### Provided data:
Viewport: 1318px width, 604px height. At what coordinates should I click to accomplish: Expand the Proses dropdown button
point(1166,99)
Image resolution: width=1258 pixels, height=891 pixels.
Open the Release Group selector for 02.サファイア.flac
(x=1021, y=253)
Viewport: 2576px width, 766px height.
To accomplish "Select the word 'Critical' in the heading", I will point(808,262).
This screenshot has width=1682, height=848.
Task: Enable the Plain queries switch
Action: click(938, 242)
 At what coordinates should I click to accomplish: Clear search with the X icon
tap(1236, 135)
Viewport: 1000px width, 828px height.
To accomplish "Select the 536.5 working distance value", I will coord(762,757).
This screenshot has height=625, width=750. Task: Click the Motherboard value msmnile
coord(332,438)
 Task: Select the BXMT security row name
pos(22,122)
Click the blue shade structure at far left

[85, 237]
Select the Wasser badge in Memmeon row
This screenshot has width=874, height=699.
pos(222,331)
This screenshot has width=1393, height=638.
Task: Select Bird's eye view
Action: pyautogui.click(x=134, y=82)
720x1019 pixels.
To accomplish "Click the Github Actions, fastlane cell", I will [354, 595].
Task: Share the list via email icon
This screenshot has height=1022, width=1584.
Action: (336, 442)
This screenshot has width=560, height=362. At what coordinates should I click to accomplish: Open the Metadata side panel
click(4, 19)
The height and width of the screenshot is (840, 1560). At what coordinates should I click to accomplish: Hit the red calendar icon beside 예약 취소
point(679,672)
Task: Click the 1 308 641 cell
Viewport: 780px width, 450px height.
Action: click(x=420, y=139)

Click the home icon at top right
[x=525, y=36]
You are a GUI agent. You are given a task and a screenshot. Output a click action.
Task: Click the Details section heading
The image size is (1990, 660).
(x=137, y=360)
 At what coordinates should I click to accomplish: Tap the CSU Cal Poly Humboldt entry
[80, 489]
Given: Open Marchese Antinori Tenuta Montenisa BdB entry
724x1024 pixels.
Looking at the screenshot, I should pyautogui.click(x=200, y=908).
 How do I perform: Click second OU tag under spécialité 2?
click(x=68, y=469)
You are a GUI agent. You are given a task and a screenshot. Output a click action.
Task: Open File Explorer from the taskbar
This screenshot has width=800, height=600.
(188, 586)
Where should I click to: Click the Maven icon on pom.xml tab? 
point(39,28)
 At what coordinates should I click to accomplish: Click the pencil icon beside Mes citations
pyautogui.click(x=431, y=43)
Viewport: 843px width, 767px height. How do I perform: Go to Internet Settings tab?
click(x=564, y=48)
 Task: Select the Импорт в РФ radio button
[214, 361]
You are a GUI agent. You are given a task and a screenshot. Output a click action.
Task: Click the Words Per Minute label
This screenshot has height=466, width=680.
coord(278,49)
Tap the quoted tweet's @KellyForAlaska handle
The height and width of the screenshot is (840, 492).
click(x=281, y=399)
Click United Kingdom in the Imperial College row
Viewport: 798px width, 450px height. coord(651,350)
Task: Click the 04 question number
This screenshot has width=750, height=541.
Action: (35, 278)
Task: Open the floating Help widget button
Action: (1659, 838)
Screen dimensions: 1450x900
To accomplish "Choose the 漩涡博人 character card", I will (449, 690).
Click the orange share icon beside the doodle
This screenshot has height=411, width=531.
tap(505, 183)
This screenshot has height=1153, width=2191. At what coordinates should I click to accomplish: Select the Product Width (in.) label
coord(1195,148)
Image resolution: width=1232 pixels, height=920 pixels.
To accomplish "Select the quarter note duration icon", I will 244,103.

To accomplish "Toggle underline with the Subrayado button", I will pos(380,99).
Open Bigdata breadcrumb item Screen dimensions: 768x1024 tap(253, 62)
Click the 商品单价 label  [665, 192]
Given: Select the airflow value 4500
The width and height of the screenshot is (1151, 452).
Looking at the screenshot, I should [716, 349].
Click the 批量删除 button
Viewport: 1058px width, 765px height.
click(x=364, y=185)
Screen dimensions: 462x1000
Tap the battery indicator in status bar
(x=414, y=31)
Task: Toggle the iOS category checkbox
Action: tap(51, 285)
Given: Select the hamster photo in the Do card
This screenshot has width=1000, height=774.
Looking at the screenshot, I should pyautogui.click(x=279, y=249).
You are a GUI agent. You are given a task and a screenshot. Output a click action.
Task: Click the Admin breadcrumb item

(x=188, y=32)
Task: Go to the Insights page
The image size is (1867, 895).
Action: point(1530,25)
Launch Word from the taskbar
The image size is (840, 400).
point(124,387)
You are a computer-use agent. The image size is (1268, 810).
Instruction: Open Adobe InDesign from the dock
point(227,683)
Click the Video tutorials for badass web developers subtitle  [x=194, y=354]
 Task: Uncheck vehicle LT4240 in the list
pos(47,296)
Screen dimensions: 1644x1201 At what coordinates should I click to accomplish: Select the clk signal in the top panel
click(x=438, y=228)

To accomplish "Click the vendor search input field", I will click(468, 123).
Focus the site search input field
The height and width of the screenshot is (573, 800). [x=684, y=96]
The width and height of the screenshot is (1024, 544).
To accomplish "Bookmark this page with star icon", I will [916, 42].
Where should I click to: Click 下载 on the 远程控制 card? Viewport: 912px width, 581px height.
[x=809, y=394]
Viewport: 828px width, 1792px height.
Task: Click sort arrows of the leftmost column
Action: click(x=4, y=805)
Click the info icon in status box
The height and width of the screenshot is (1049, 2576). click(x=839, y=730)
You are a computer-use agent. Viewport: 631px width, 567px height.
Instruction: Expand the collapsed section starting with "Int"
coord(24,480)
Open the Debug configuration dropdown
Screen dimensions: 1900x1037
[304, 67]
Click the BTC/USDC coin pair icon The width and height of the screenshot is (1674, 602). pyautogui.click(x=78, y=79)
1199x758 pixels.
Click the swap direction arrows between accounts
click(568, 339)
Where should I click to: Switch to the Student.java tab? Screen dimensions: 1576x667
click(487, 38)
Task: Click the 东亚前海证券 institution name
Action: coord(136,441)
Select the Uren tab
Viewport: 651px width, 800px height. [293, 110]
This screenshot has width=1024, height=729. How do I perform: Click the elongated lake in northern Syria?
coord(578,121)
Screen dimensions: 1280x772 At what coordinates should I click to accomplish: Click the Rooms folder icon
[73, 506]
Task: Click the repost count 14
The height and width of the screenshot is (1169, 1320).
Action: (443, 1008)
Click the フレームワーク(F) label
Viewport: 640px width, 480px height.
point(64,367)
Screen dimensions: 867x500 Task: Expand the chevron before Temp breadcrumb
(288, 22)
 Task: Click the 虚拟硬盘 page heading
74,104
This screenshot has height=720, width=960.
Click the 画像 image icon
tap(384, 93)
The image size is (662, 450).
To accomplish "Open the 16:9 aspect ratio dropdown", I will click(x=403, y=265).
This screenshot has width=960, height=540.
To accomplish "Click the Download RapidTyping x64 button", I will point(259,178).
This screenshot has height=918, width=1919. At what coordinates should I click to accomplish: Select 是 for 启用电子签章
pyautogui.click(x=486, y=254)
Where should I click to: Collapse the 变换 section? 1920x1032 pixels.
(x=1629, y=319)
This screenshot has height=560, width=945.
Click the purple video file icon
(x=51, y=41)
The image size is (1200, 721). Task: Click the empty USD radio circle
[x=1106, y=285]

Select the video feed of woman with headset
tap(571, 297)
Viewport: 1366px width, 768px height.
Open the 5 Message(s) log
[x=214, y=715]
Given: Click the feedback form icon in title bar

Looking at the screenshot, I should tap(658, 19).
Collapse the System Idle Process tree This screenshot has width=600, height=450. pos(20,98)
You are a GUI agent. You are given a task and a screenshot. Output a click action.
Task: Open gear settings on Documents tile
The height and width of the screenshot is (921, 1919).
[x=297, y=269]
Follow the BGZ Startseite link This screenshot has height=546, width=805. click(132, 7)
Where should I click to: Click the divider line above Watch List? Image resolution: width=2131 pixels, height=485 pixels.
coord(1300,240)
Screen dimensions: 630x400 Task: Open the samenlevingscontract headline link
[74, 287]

### Prompt:
Your reply should hold all the lines from the listing above in which "taskbar" appears.

### Solution to this task:
Task: Open File Explorer from the taskbar
Launch Word from the taskbar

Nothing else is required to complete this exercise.